THE TASK:
Extract the passage of the post on weighing a fly in a box from "I hope everyone" up to and including "detecting these forces.".

EXTRACT:
The discussion of the weight of a fly in a box has so far missed an
important point: measuring interval (which is related to resolution).
Let's consider the case of a comatose fly attached to an otherwise-massless
Ferris wheel, so that it undergoes uniform circular motion with radius R
and period P. (The Ferris-wheel model was chosen to reduce confusion among
those who don't understand aerodynamics. The aerodynamic case is similar,
with a few minor complications.)
I hope everyone agrees that this will perturb the center of mass of the
system and will cause forces on whatever is supporting the Ferris wheel.
The problem is that using a generic laboratory balance to measure a .1g bug
in a 20g box (as described at 12:42 PM 9/2/99 -0400) is certainly not a
suitable method for detecting these forces.
A typical thousand-dollar top-loading balance can plausibly provide a noise
floor of 0.01g using a measuring interval of three seconds. Reference: http://www.lehmanscientific.com/bal3csl.html
Such a noise level would be sufficient if the interval were finer, and vice
versa, but as things stand there's a big problem.

INFORMATION GIVEN:
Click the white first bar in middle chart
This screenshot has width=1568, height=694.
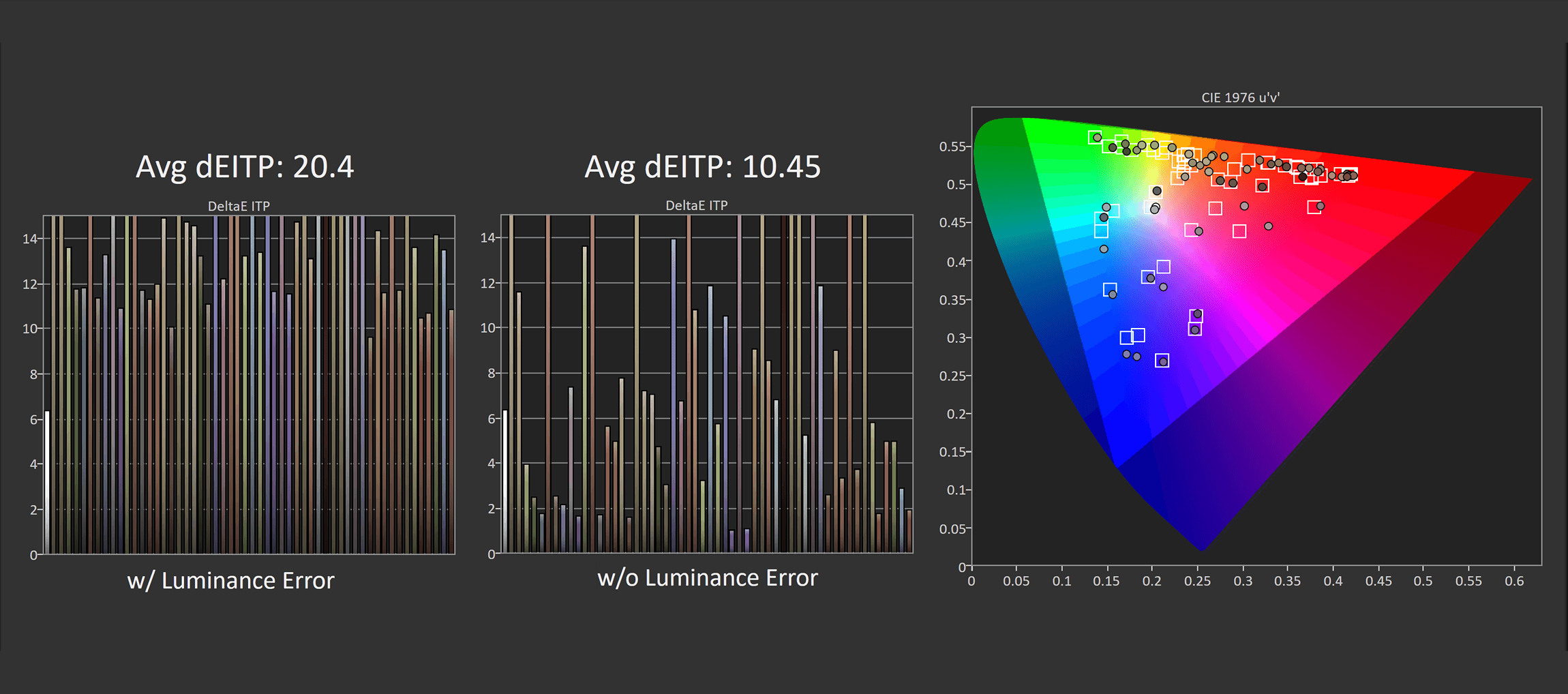pyautogui.click(x=505, y=481)

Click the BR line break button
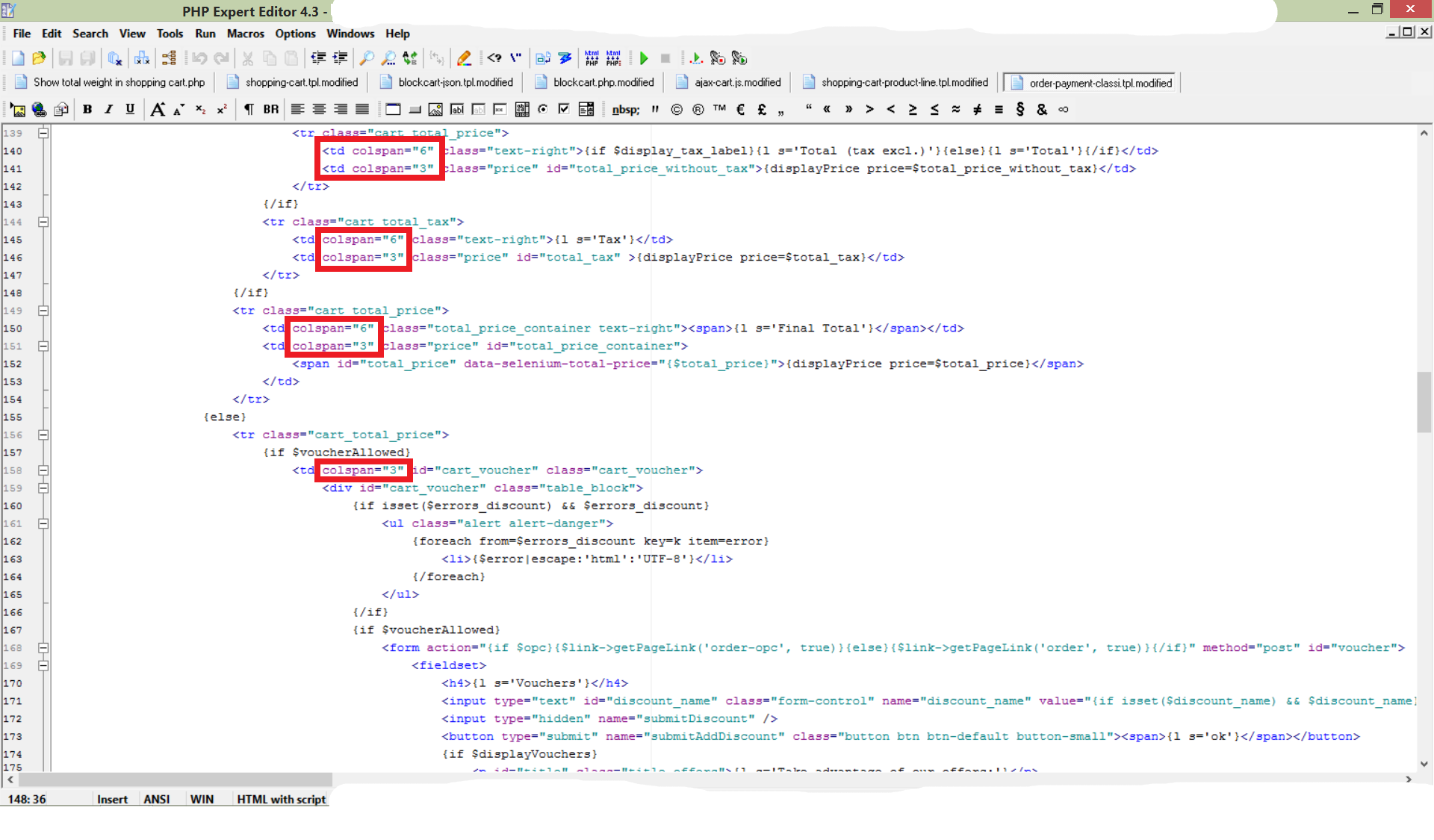click(x=270, y=110)
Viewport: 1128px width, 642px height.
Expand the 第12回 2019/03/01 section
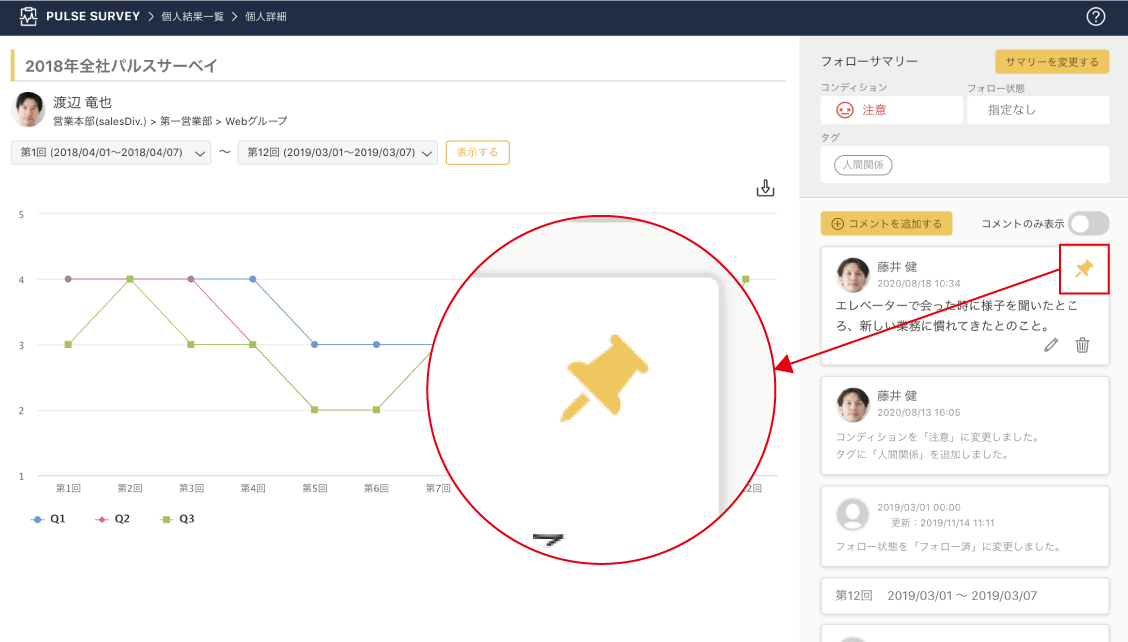point(964,596)
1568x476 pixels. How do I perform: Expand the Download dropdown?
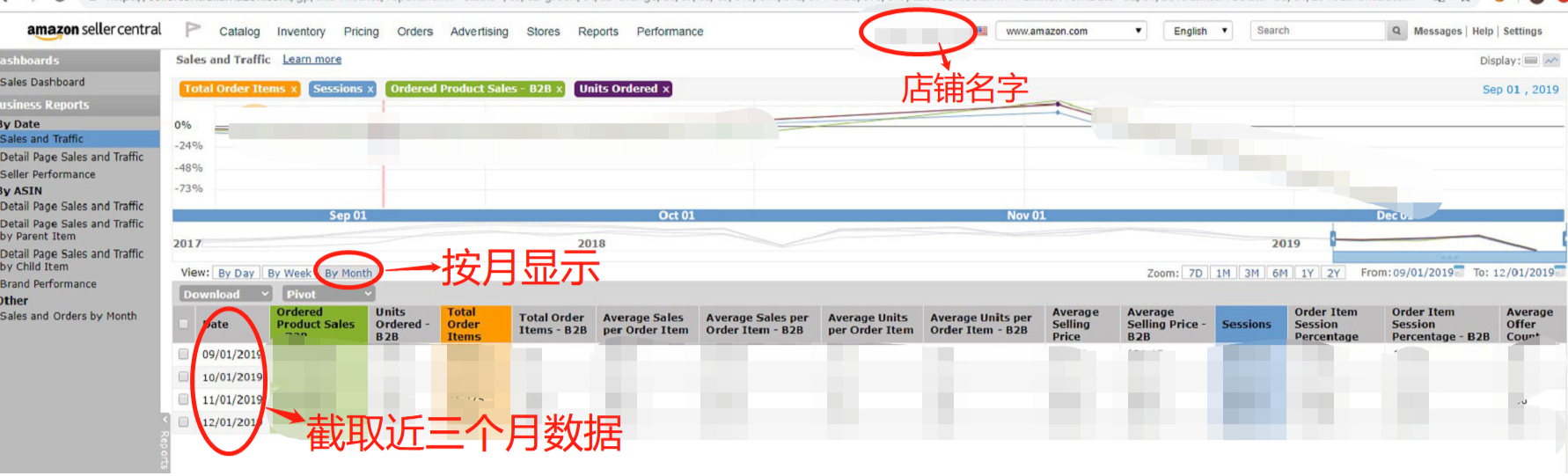(x=225, y=294)
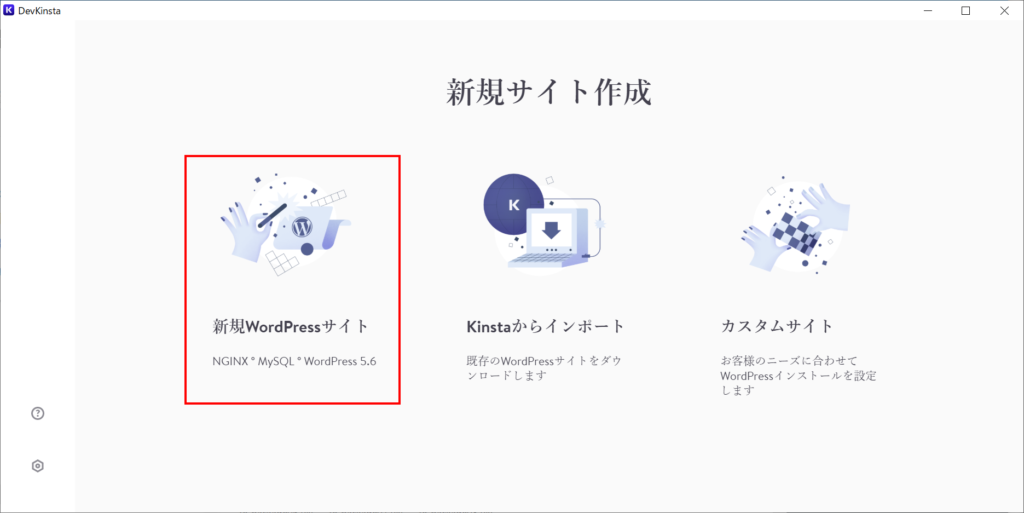
Task: Select the 新規WordPressサイト option
Action: click(x=291, y=326)
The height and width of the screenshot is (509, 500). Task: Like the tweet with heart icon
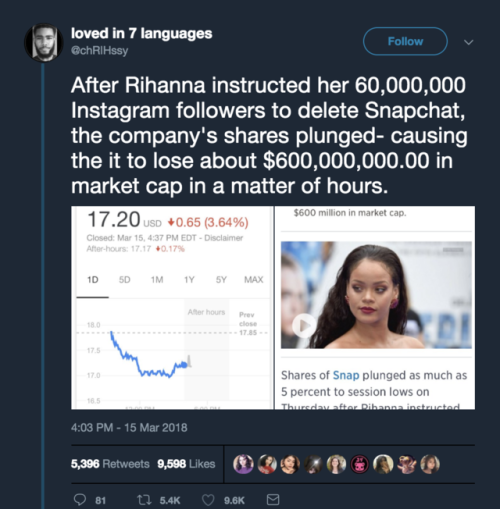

RIGHT ANSWER:
I hope everyone agrees that this will perturb the center of mass of the
system and will cause forces on whatever is supporting the Ferris wheel.
The problem is that using a generic laboratory balance to measure a .1g bug
in a 20g box (as described at 12:42 PM 9/2/99 -0400) is certainly not a
suitable method for detecting these forces.